Pneumonia, bronchitis, sinus and ear infections are three examples of complications from flu.
Flu is contagious
Most healthy adults may be able to infect others beginning one day before symptoms develop and up to five to seven days after becoming sick. Children may pass the virus for longer than seven days.
Ziegler said symptoms start one to four days after the virus enters the body.
“That means that you may be able to pass on the flu to someone else before you know you are sick, as well as while you are sick,” she said. “Some persons can be infected with the flu virus but have no symptoms. During this time, those persons may still spread the virus to others.”
To avoid getting the flu, the CDC suggests taking the time to get a flu vaccine.
A yearly flu vaccine is the first and most important step in protecting against flu viruses, according to the CDC.
“While there are many different flu viruses, a flu vaccine protects against the three viruses that are most common this season,” Ziegler said.
Everyone six months of age and older should get a flu vaccine.
Ziegler said vaccination also is important for health care workers, and other people who live with or care for high risk people to keep from spreading flu to high risk people.
Children younger than six months are at high risk of serious flu illness, but are too young to be vaccinated. People who care for them should be vaccinated instead.
“Take everyday preventive actions to stop the spread of germs,” Frankovich said. “Cover your nose and mouth with a tissue when you cough or sneeze. Throw the tissue in the trash after you use it.”
Frankovich added that persons should wash their hands often with soap and water. If soap and water are not available, use an alcohol-based hand rub.
Avoid touching your eyes, nose and mouth. Germs spread this way.
Try to avoid close contact with sick people.
If you are sick with flu-like illness, the CDC recommends staying home for at least 24 hours after the fever is gone except to get medical care or for other necessities. (Your fever should be gone without the use of a fever-reducing medicine.)
While sick, limit contact with others as much as possible to keep from infecting them.
The influenza virus is spread person to person via droplets when infected people cough or sneeze.
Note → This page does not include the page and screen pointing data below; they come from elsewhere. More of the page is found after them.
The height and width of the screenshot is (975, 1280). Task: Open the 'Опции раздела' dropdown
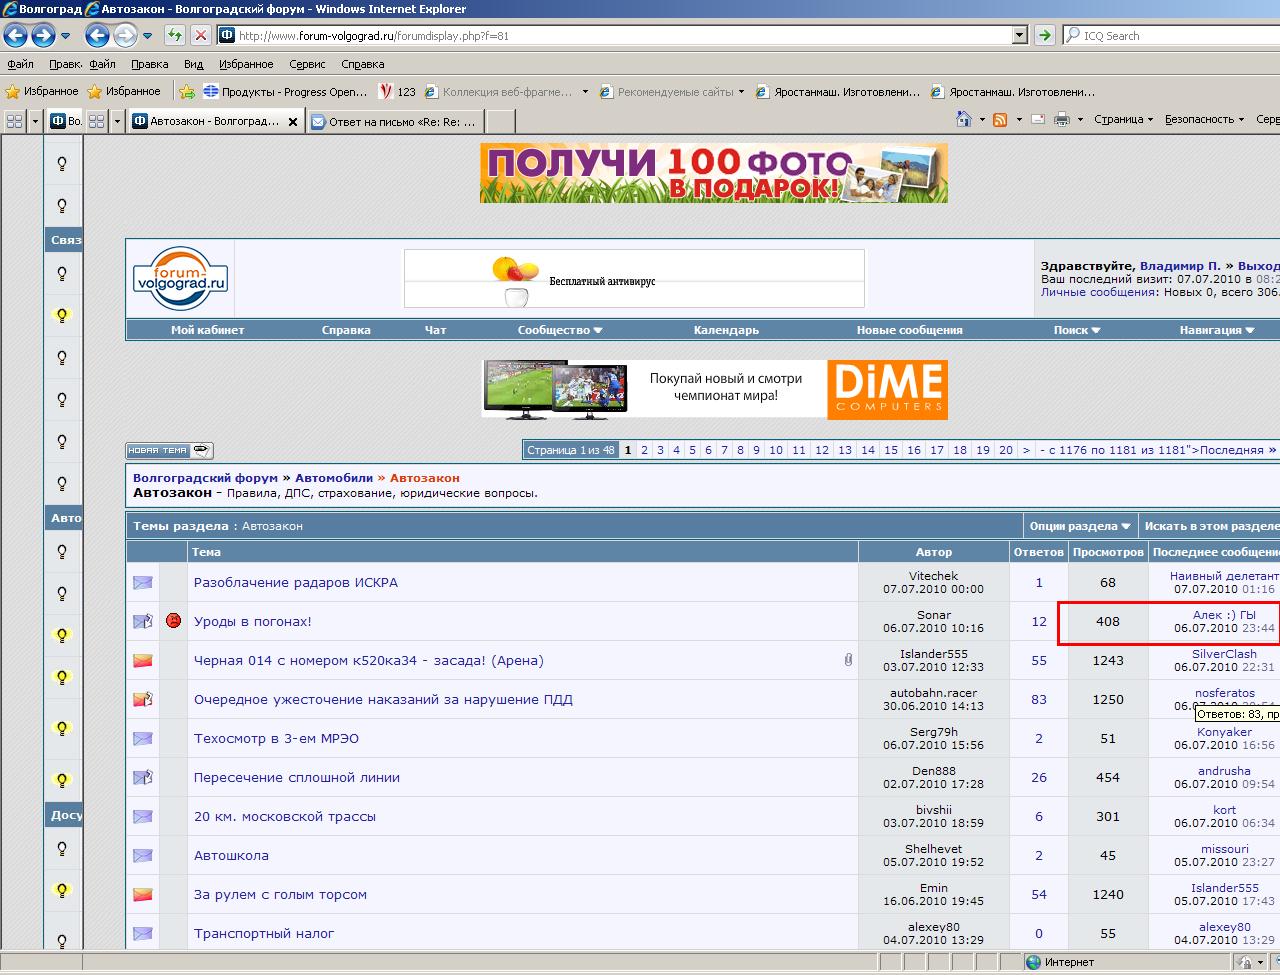click(1079, 526)
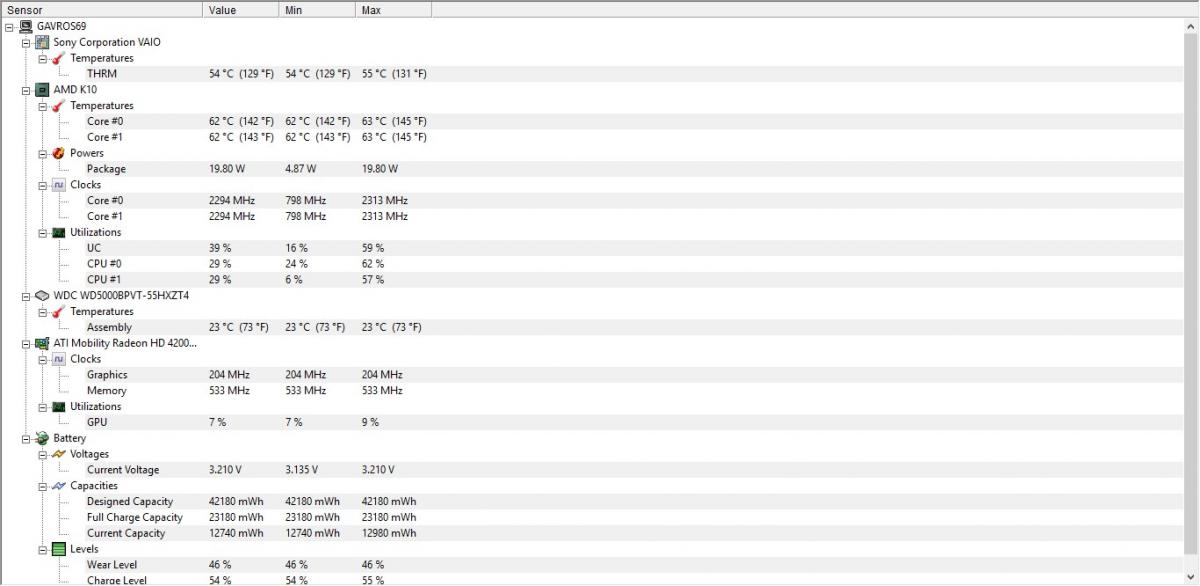
Task: Click the Value column header
Action: coord(241,9)
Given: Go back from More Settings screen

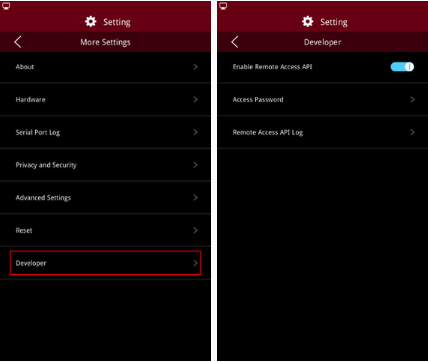Looking at the screenshot, I should tap(18, 42).
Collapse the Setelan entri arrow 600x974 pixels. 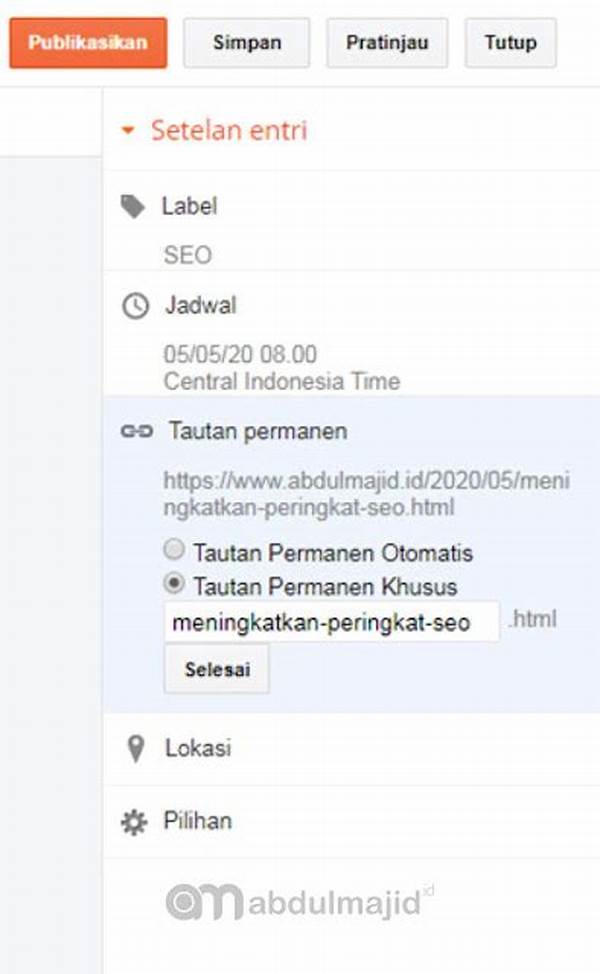[128, 130]
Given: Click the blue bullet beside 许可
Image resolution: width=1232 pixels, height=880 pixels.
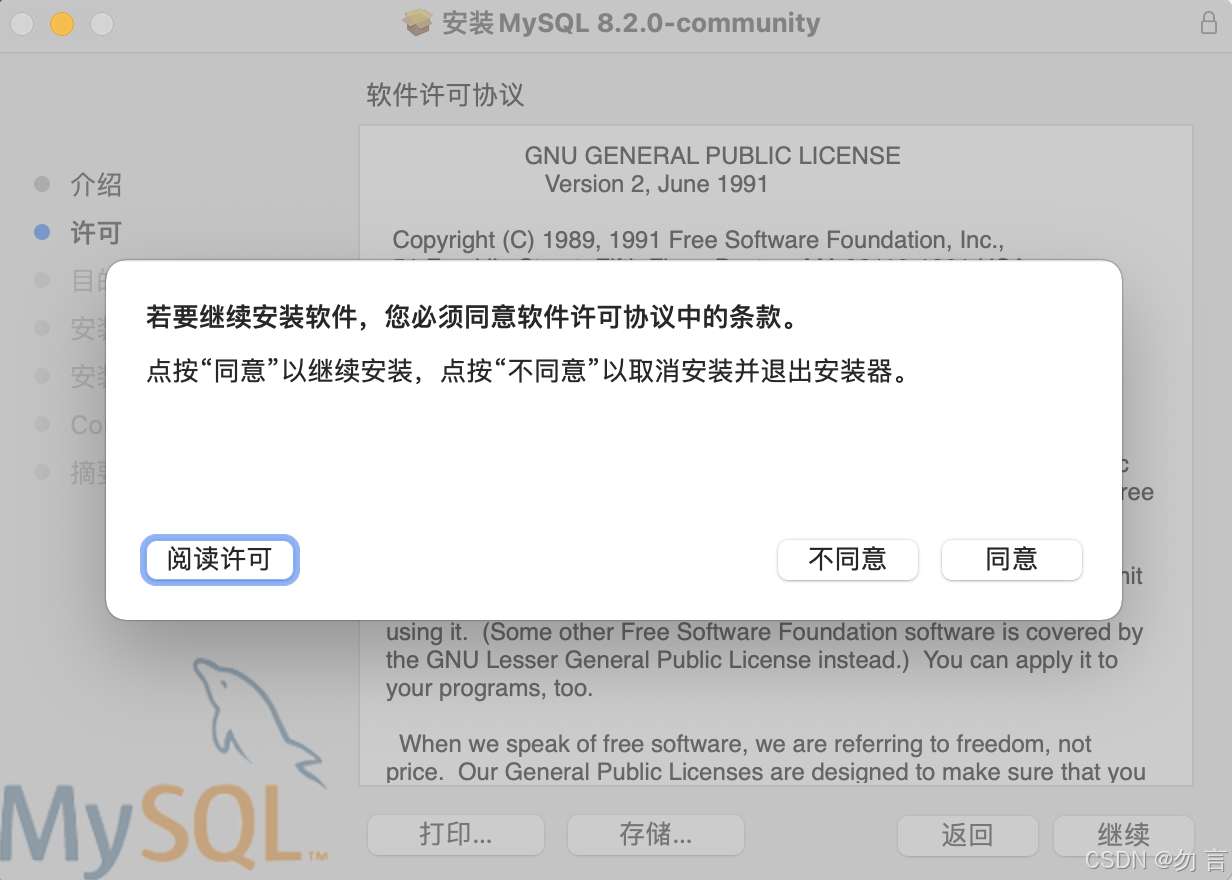Looking at the screenshot, I should (x=42, y=232).
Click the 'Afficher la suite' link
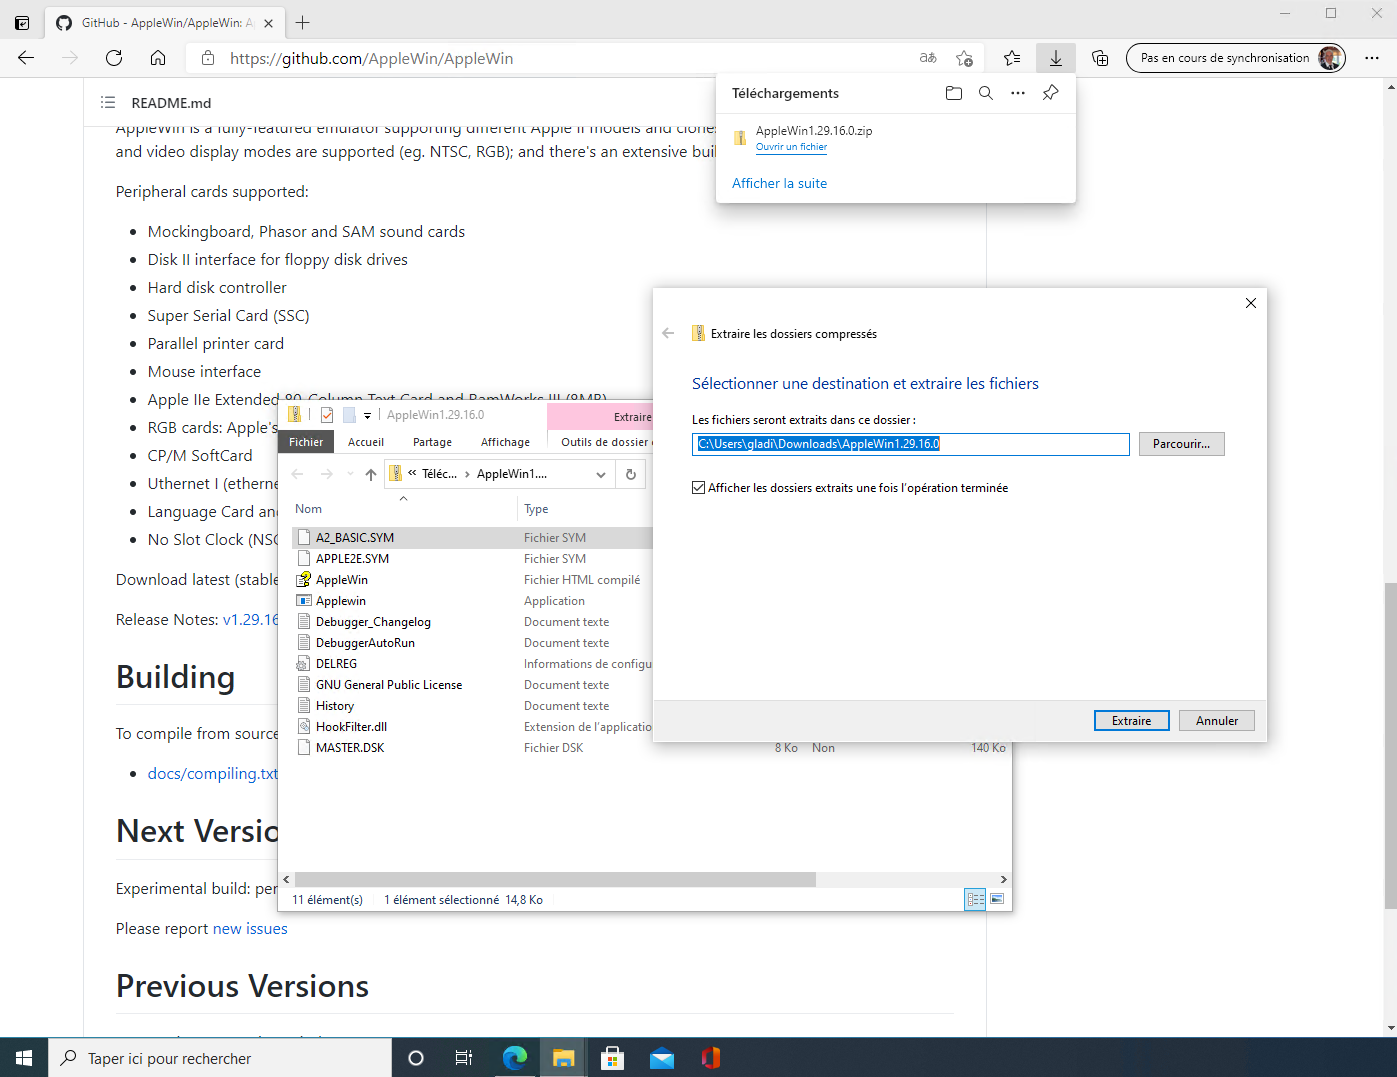Image resolution: width=1397 pixels, height=1077 pixels. [x=779, y=183]
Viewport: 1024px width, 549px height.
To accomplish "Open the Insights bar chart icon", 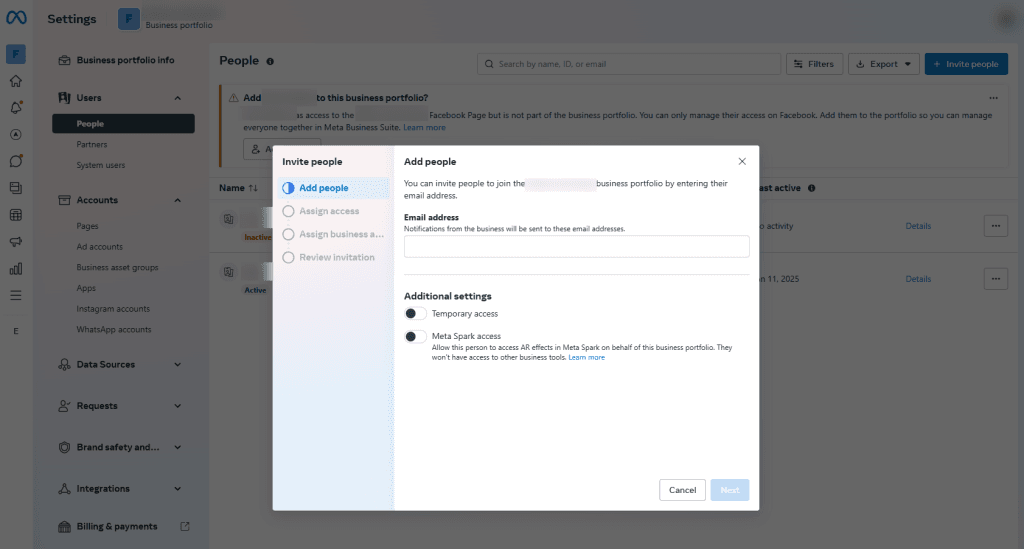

The virus can travel from person to person within a few feet of someone coughing or sneezing. It can also be spread from touching contaminated surfaces such as doorknobs and then rubbing your eyes or touching the moist areas of your nose or mouth.
“So, avoiding close contact with people who have the flu, avoiding large crowds during the flu season and practicing good hand washing – particularly before eating or touching your eyes, nose or mouth – can help to reduce your chances of becoming ill,” Ziegler aid.
Most people who get the flu may be treated at home with rest, fluids and fever- reducing medication.
Early in a person’s illness (usually within 48 hours of becoming ill), physicians may decide to treat with an anti-viral medication, especially if the individual is at high risk of complications. Antibiotics are not effective unless the patient develops a bacterial infection such as strep throat, pneumonia, or a sinus infection, on top of the flu.
Anyone else who is concerned about their symptoms, particularly if they are having very high fevers, are unable to take in adequate fluids or are very lethargic, should also contact their provider.